Over the past four days, I’ve received probably twelve emails pointing me to a “blog” called “Sushi With My Girls.” Add to that countless Facebook postings, GChat status messages and tweets also proclaiming, “Too true!” and “OMG – this so spot on!” The blog is actually not so much a blog, but really just a single post – a list – outlining the over-the-top stereotypical hobbies and traits of a certain kind of affluent, vain, party-hard girl from a wealthy suburb who is the product of a “UPenn, Cornell, Emory, Michigan, Wisconsin, Indiana, BU, Wash U, Syracuse, GW, Arizona, or Maryland” diploma. The post describes said girl’s preferences – sartorially (#6. Sweatpants with writing on the ass), romantically (#39. Slumming in college meant an extended period sleeping with a lacrosse player. But that is so DUNZO. Now it is strictly older guys who can afford the best sushi), gastronomically (#50. Spicy Tuna roll-no rice- (Calories, YUCK!), ginger salad and a vodka soda… I’m full!), and even professionally (#90. Private equity. Not sure what it is, but I so want to date a guy who does it!).

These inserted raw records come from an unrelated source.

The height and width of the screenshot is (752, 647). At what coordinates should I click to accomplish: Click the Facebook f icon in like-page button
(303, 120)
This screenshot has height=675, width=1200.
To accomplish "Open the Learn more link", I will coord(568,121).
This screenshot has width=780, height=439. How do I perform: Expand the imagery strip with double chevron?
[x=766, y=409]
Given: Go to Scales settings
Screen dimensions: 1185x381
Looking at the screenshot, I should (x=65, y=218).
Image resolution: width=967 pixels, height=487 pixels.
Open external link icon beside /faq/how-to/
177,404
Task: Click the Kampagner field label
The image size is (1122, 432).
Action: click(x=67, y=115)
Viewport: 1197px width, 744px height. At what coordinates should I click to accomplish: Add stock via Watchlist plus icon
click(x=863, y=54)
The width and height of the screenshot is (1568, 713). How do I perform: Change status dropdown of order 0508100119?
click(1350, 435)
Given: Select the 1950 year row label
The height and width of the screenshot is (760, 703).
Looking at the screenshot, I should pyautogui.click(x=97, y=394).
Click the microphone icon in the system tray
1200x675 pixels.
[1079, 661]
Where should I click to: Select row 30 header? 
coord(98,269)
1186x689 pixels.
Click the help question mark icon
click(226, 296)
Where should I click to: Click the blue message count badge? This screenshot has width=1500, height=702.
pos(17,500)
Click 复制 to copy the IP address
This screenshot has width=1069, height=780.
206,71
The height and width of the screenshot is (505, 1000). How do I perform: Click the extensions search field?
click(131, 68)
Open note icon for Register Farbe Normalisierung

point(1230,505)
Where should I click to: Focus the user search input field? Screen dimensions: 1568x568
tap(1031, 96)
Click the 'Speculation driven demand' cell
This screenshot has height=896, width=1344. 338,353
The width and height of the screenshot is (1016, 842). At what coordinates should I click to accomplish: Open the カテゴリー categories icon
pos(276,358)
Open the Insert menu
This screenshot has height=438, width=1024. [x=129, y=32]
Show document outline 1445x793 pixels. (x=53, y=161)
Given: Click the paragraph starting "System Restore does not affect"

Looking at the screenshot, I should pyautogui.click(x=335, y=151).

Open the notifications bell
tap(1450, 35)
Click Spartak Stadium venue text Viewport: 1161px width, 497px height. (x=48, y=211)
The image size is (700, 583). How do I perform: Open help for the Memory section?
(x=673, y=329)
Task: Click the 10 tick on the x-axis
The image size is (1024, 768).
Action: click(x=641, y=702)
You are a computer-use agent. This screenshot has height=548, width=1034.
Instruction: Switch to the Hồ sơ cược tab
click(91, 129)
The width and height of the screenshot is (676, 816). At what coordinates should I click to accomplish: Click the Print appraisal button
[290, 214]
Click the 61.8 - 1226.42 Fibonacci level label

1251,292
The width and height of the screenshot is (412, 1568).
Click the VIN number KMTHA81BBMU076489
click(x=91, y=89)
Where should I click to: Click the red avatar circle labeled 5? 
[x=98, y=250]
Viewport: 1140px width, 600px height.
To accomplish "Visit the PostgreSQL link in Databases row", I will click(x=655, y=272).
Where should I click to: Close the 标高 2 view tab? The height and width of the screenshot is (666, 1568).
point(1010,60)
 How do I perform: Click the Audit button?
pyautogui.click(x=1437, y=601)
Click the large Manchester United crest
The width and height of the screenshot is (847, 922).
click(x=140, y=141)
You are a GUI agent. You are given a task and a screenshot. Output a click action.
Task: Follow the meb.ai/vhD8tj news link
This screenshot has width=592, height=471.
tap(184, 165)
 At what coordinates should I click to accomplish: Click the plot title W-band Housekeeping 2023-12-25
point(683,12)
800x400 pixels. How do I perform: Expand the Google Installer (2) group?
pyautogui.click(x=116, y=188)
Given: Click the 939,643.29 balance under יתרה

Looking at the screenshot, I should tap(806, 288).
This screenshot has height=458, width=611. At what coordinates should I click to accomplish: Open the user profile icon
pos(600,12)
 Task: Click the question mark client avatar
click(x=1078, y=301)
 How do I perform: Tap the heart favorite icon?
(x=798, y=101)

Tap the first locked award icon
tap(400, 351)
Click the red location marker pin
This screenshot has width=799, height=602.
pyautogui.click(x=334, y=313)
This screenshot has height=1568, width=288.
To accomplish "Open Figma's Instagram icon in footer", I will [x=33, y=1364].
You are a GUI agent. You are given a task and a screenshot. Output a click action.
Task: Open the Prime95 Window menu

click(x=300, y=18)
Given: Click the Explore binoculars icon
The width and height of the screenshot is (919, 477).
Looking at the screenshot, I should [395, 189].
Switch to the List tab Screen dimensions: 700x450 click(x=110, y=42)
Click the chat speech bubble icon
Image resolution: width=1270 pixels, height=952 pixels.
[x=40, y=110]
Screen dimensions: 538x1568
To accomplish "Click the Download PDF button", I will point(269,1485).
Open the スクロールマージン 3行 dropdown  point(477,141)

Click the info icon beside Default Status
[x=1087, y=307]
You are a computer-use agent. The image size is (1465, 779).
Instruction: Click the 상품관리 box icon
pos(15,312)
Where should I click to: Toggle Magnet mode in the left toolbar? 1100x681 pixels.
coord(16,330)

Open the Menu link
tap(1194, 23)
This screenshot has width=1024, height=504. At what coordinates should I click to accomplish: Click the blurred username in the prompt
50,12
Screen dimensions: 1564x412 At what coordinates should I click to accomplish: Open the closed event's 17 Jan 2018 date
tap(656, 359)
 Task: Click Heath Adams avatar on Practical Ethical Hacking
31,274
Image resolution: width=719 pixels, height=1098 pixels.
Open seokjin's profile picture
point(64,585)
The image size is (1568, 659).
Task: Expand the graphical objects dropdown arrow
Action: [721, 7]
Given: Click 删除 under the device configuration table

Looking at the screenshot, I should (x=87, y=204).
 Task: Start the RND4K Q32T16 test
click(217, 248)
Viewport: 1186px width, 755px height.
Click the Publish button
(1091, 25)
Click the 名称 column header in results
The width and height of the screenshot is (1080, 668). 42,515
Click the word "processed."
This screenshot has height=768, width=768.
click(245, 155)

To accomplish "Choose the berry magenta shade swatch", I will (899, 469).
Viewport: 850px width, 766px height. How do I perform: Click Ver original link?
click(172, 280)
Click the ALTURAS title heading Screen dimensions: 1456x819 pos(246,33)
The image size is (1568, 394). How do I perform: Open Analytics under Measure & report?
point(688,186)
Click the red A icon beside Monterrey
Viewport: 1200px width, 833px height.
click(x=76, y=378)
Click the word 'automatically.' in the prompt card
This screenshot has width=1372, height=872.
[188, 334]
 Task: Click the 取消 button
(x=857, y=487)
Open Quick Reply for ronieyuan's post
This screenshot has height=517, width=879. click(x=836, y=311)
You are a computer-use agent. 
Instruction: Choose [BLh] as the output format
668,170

The stereotype is not revolutionary, but if you happen to have attended or know people who attended one of the schools named above (I happen to be finishing up my time at the first one on the list), or if you’ve had the fortune of finding yourself in certain post-collegiate urban neighborhoods, the characterization rings true, and sure, it might make you giggle. If not, don’t worry, and just hang in here, because girls who order vodka sodas and date investment bankers are not really my point at all.
What strikes me most in my Internet interaction with this whole Sushi site is not the fact that someone sat down to make this list of characteristics of a college-rooted stereotype (we’ve all done that a million times) – it’s who’s taken the time to pass it on. Most of them fit into a whole bunch of the categories listed. (Though begrudgingly, I’ll admit there are worse things in the world than a vodka soda, some spicy tuna, and a man with an MBA). Though they’re part scoffing at the characterization, they’re also reveling in how aptly it describes parts of a character they know quite well.
Because college, and people right out of college love stereotypes. Especially, and almost exclusively, they love stereotypes about themselves and people they know. Yesterday, Drew called the site, “an in-joke between friends commenting on a common collegiate archetype.” More or less, yeah, exactly.
During my first semester as a freshman, a sophomore whom I thought very wise at the time leaned over her (yes) vodka soda in its clear plastic cup, swirled the thin red straw, and somewhat drunkenly proclaimed to me, “College is really the best, because it’s sort of a microcosm of the real world.” Ooooh, yeah, I thought, as we sat in the vaguely Southwestern-themed bar that only pretended to scan fake ID’s – and for whatever reason, this microcosm idea seemed to give us free reign to make sweeping stereotypes about those around us. “What do you think of the girls from Long Island?” she asked. “Really nice,” I said. “But always talking about nail polish colors and pocket books.”
It continued for some time in its self-aware, vapid political incorrectness :
“The boarding school guys always ironically wear neon colors.”
“Yeah, and they have taxidermy on the walls of their frat.”
And so on.
Of course, college isn’t really a microcosm of the real world, even at all. Everyone has the same joke of a schedule, everyone lives in the same neighborhood, and most people tend to take their food and drink in the same pizza places, dining halls and local pubs n’ clubs. But at a university of considerable size, Mean Girls-esque jock/nerd/bitchy Asian stereotypes tend not to hold up. Something else will have to do.
So, college stereotypes? I think they’re stuck at a crossroads: having grown out of the high school cafeteria model, but also not ready for the grown-up, real-world divisions, those that couldn’t begin to be articulated in the confines of a blog post. And it’s sickeningly fun to dissect these stereotypes. It’s almost an addiction, placing ourselves and others into compartments, as we try to mockingly define who we are, what we belong to, and eventually…coming to terms with it and being okay with it.
La di da di da…
WAIT. Did I just write that? “Coming to terms with it.” ?!?!? Stop. I lied. I spoke in euphemism at best. Forgive me. The truth is, the only thing college and recent post-college people love more than themselves is talking about themselves. And making inside jokes that they think the whole world, but not really the whole world, understands. They like to think that college is a microcosm of the whole world – that sushi girls are a real demographic, and that there should be a blog about them, outside of the University of Wisconsin.
My phone just rang – it’s my now perhaps closest friend, who happens to be the particular girl from Long Island I three years ago told the sophomore about, the one who memorized the names of nail polish colors. After discussion of some more pressing topics, we diverge. “Did you see that sushi girls thing?” she asks.
“Yeah, I’m actually just in the midst of writing something, I don’t really know what, about it.”
“It’s pretty dumb,” she says. “But it sort of makes me never want to order a vodka soda again.”